A ação do PSOL, que foi indeferida, solicitava que fosse instaurado procedimento investigatório, por parte da Polícia competente, para apurar a suposta prática de propaganda eleitoral irregular e a suposta incitação ao ódio racial por parte de Artur Bolinha.

Artur Bolinha (NOVO), empresário e candidato a prefeito nas eleições 2024 em Campina Grande, comemorou a decisão da Justiça Eleitoral de Campina Grande pelo indeferimento de uma ação movida pelo Partido Socialismo e Liberdade (PSOL) que pedia a cassação de seu registro de candidatura.

O PSOL impetrou na última quarta-feira (21), uma ação na 17ª Zona Eleitoral apontando que a campanha de Artur Bolinha teria utilizado de um gesto supremacista, em publicação no Instagram.

Porém, ainda na última quarta-feira (21), a ação foi indeferida.

A decisão da juíza, reflete o propósito da postagem, mostrar o 30, sem nenhuma pretensão de qualquer outro objetivo”, disse Bolinha.

O que pedia a ação do PSOL?

A ação do PSOL, que foi indeferida, solicitava que fosse instaurado procedimento investigatório, por parte da Polícia competente, para apurar a suposta prática de propaganda eleitoral irregular e a suposta incitação ao ódio racial.

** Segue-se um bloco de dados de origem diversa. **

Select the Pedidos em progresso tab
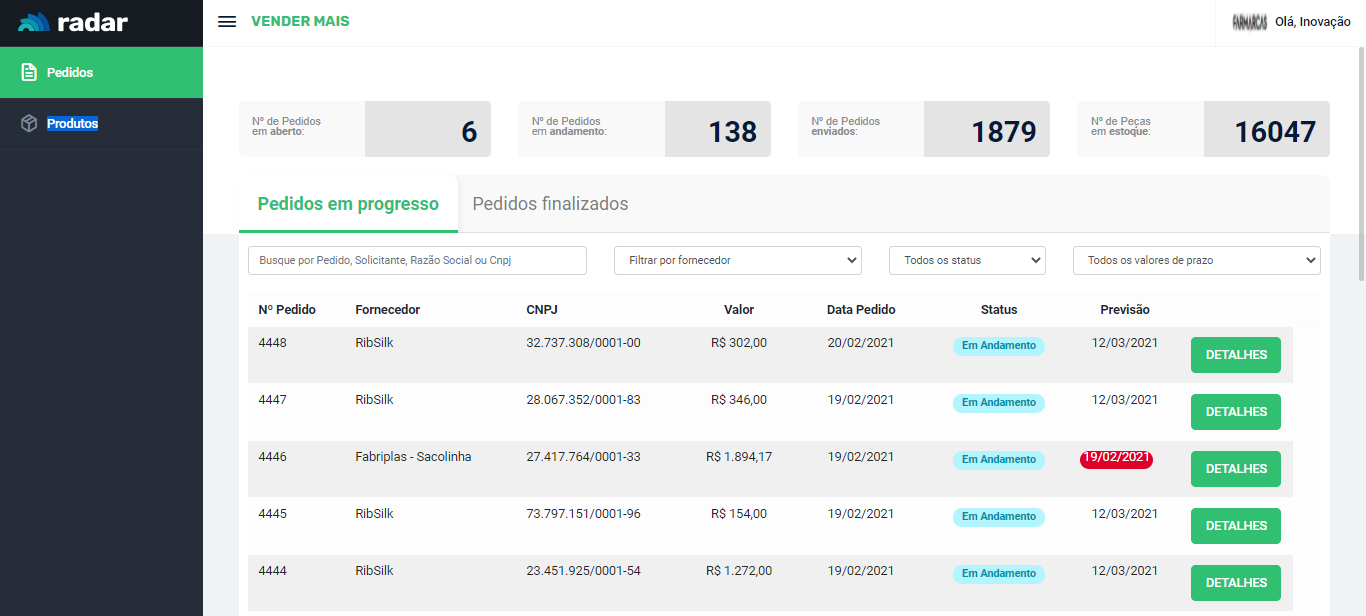The height and width of the screenshot is (616, 1366). [x=348, y=204]
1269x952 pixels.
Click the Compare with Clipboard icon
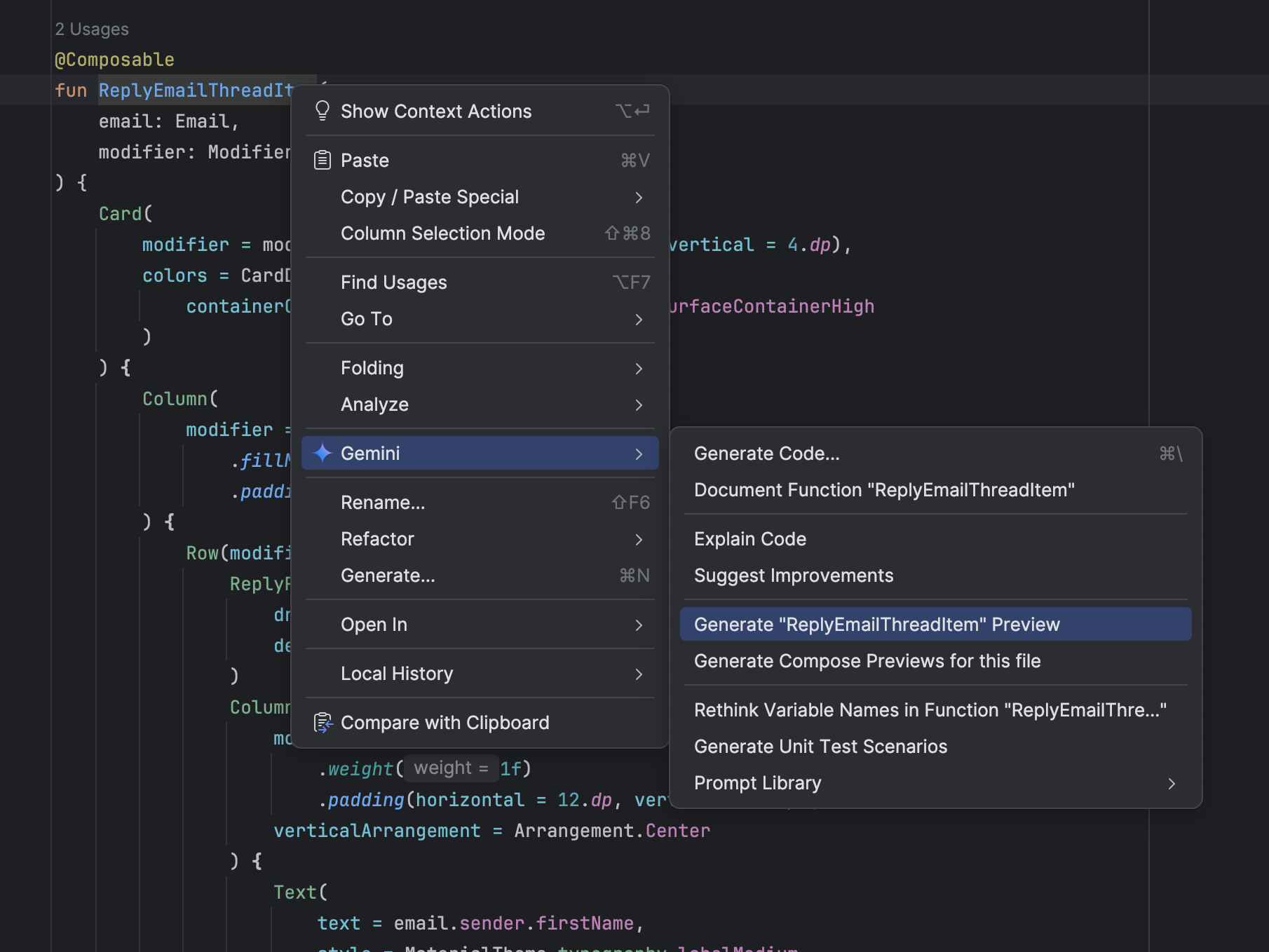323,722
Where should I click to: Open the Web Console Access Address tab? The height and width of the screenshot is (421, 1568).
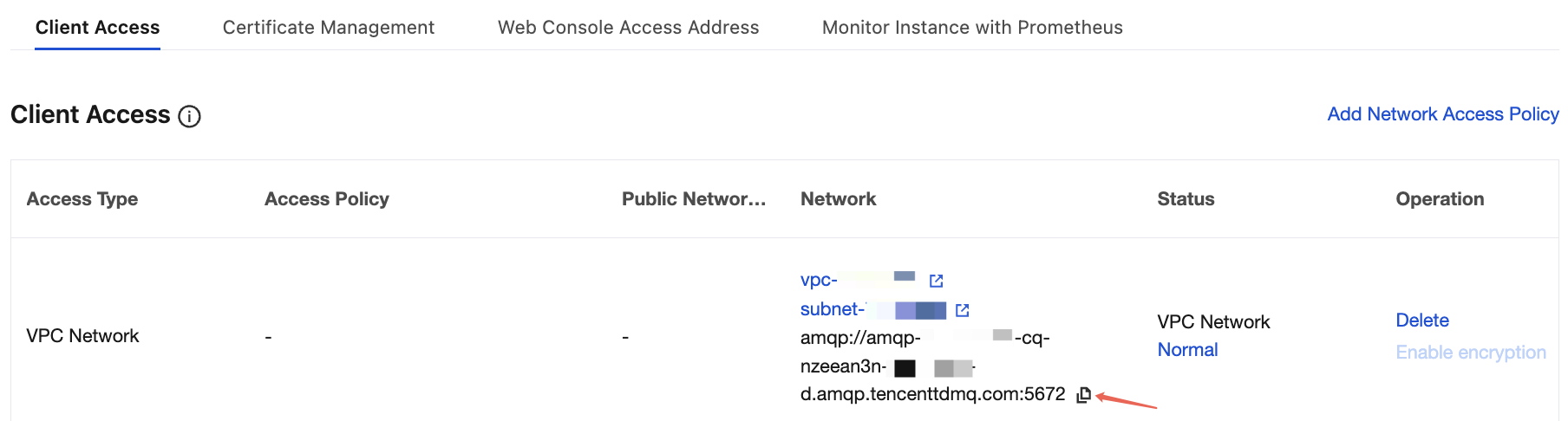click(628, 28)
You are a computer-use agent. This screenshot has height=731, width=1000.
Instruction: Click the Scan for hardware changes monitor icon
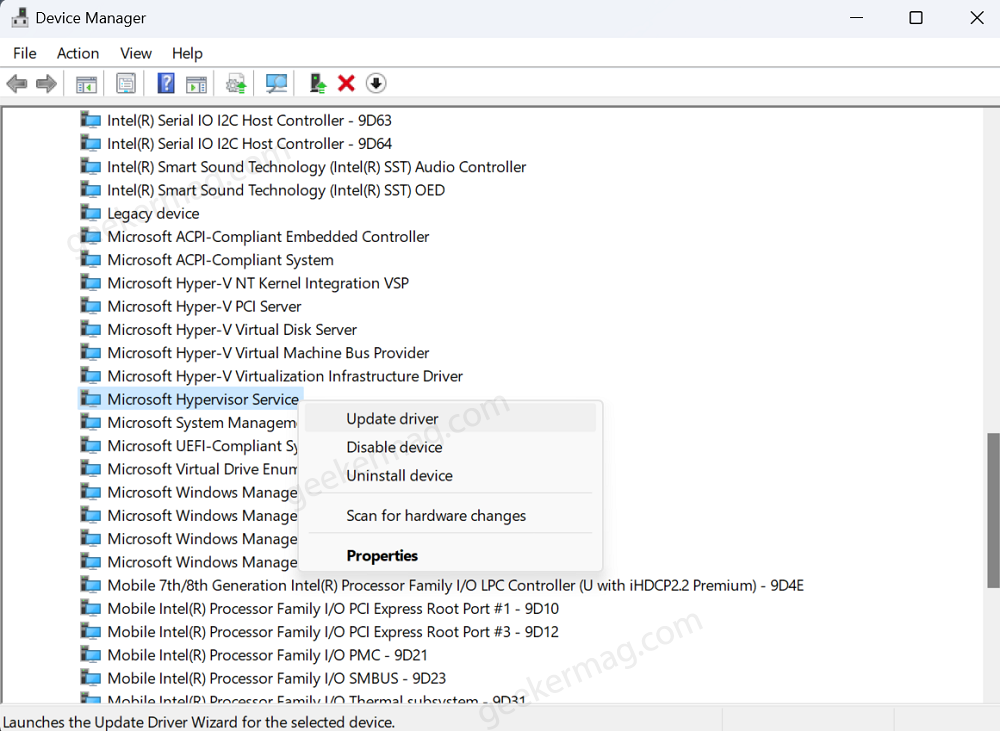click(x=276, y=84)
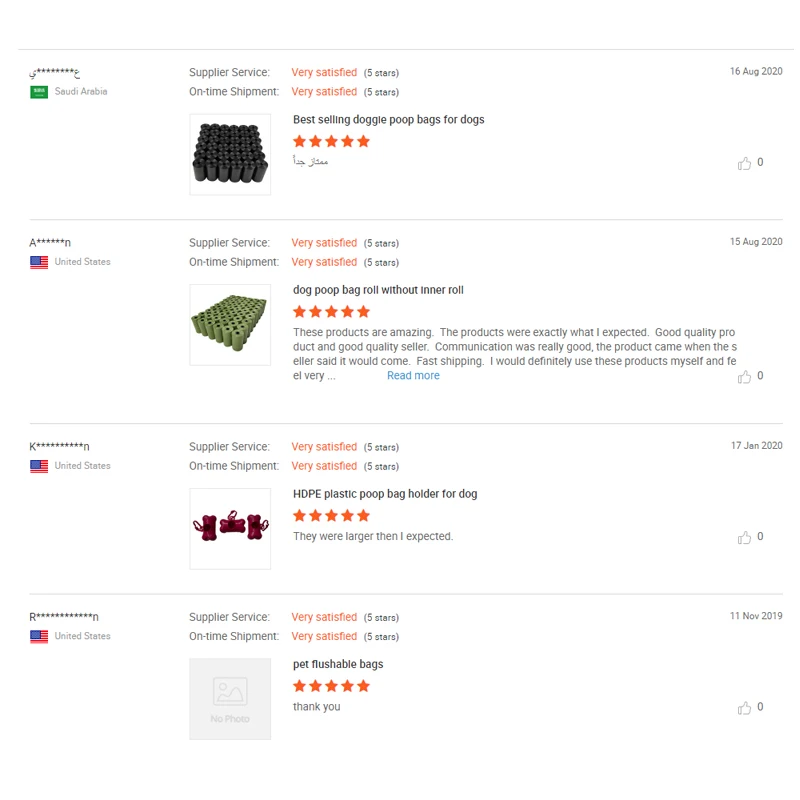The image size is (800, 800).
Task: Expand the review with Read more
Action: point(413,376)
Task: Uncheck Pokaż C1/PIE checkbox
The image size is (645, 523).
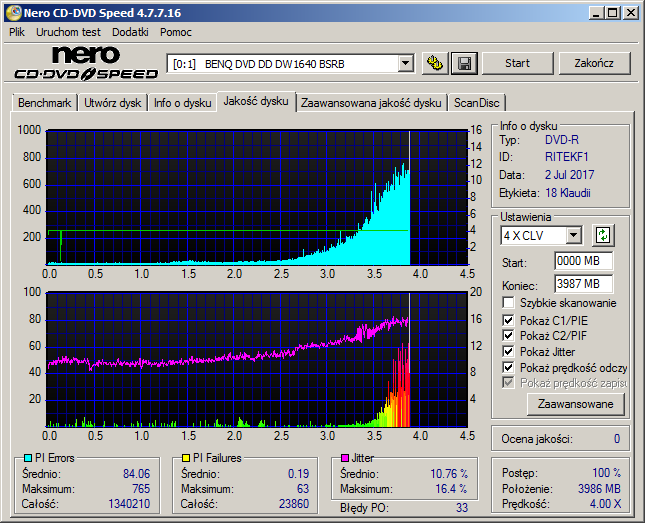Action: (508, 320)
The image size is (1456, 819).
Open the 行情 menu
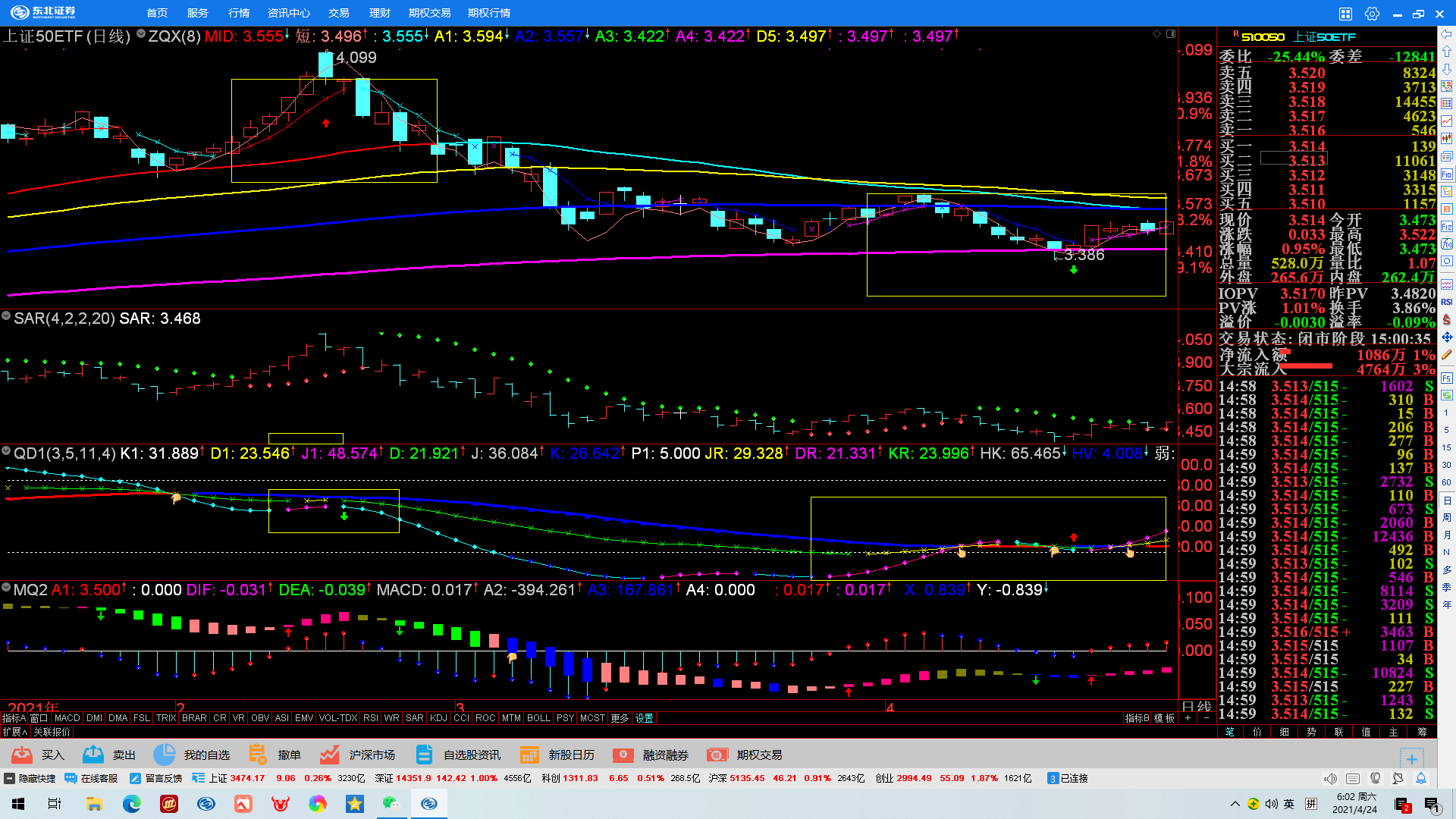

Também foi requerida a suspensão da veiculação da propaganda nas plataformas digitais, aplicação de multa e caso seja cabível a cassação do registro de candidatura.

Sobre denúncia do PSOL

De acordo com o documento, elaborado pelo advogado Olímpio Rocha e pelo candidato Nelson Júnior (PSOL), o candidato Artur Bolinha publicou um vídeo de propaganda eleitoral na conta oficial do Instagram na última terça-feira (20), e realizou um gesto reconhecido como símbolo de supremacia branca.

Esse gesto, consistindo num círculo feito com o dedo indicador junto ao polegar, enquanto os outros dedos ficam levantados, é associado a ideologias racistas e discriminatórias, conforme reconhecido por organizações de direitos humanos e autoridades internacionais”, diz o documento.